She decides: Empowering women’s reproductive choices in Burkina Faso

4 December 2020

Alima Kollo, MS Lady
“It’s the smiles I get from the women I help, that’s what keeps me going.”

Thanks to the generosity of its donors, KBF CANADA is partnering with MSI to help finance the MS Ladies who are meeting the pressing need for reproductive health services among women and girls in one of the world’s poorest nations.   

“Our providers are very courageous women and men who are conscious that we are giving necessary health services to the women in need in Burkina Faso,” says MSI Country Director Sylvain Ricard.

Giving women the tools to decide

Burkina Faso ranks 182 out of 189 countries on the UN’s 2019 Human Development Index. The country has a great unmet need for reproductive health services, with five women dying each day from pregnancy related complications. Rural families have traditionally been very large, and women carry virtually all the responsibility for child rearing. Adolescent girls are often forced into early marriage, with unwed mothers at risk of being rejected from the home and becoming vulnerable to prostitution.

Choosing whether and when to have children allows women to decide what is best for their family and their health, ultimately helping to reduce Burkina Faso’s high maternal and infant mortality rate. Preventing pregnancy among adolescent girls allows them to continue their education and break the cycle of poverty. To provide reproductive services to poor and hard-to-reach populations in Burkina Faso, MSI deploys 34 MS Ladies, mobile midwives who travel to underserved areas to provide a wide range of contraceptive choices as well as family planning counselling and STI prevention and treatment. Their work is supported by Burkina Faso’s Ministry of Health, which provides them access to public health clinic facilities.

A day in the field

Alima Kollo previously headed a public maternity ward and has been working as an MS Lady for the past six years. “I chose this job as MS Lady because it gave me a lot more opportunities to help women of childbearing age,” she says. Kollo travels up to 50 kilometres a day to give talks on reproductive health and provide services to suit individual needs. “We line up all the options we have, explaining the benefits and side effects. The woman decides what is best for her, and especially when she wants to have a child,” she explains.

Each day that Kollo works in the field is different. On a typical Wednesday in late October, she and her colleague Edith left early in the morning, taking all their materials with them. They arrived around 9 am at a crowded centre in the Zongo area northwest of Ouagadougou, where they normally serve around 50 women in one day. The Ladies spoke to a group of women about family planning, contraception, and the services they offer. After responding to their questions and concerns, they provided individual consultations. One woman, who was over 40 and already had three children, sought an IUD. The MS Ladies addressed her worries concerning pain and possible infection, and reassured her that the IUD could be removed whenever she wanted. “Thank you so much, God bless you,” the woman said as she parted. Another client came to have her implant removed: her youngest child is seven, and she was ready to have another. After packing up their materials and handling administration with the health centre, the women headed home.
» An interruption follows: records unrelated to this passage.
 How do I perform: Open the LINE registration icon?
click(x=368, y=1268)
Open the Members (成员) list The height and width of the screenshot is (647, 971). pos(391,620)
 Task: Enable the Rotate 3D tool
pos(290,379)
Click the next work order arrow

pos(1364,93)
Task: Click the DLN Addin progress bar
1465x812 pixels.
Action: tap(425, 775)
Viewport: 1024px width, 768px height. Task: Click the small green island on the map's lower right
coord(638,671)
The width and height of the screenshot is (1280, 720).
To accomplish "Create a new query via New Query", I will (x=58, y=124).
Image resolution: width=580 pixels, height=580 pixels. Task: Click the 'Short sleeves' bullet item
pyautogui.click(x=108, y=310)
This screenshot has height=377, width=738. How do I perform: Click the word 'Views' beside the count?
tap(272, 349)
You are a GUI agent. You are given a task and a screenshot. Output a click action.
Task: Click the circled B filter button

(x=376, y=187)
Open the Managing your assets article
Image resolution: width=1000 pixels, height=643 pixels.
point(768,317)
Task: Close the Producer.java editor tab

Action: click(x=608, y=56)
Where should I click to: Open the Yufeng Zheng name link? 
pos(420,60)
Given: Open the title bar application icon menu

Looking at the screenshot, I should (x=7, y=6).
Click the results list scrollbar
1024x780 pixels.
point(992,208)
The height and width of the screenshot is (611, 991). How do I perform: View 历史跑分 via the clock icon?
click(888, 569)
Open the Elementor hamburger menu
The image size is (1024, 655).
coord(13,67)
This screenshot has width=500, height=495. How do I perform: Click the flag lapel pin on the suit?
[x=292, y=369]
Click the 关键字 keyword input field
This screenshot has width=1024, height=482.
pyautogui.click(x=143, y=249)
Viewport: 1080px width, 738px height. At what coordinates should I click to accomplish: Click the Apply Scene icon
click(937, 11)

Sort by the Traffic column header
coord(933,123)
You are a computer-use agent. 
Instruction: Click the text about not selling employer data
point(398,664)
Meeting women where they are

Kollo’s work is supported by her contact person at MSI headquarters, with whom she communicates on a daily basis. MSI provides trainings, gathers feedback from the field, and follows up with clients to ensure the quality of service. Their advocacy team builds relationships with local government and religious leaders to ensure the MS Ladies’ work is accepted by the community ahead of their arrival. “We can’t do such sensitive work without talking with all the parties,” says Ricard. “We have to respect the traditions in order to be able to do our work. It’s also very important to hear about people’s needs, to see the people we work with as resources to decide what we are going to do.”

Cultural barriers around contraception make it essential for MS Ladies to be flexible and discreet, giving women the possibility to contact them directly. “We are very close to the women, it’s easy for them to have access to us,” says Kollo. She leaves her phone number behind at each site she visits so that women can call or message her with concerns or to arrange treatment. Women are able to subtly combine family planning services with routine care provided by the health centres. It’s not unusual for the Ladies to jump in and help local midwives with anything from a nutritional screening to a birth. While the days are long, Kollo finds the work extremely gratifying. “It’s the smiles I get from the women I help, that’s what keeps me going,” she says. “They are very happy because there will be no surprise pregnancies, they are able to manage their families.”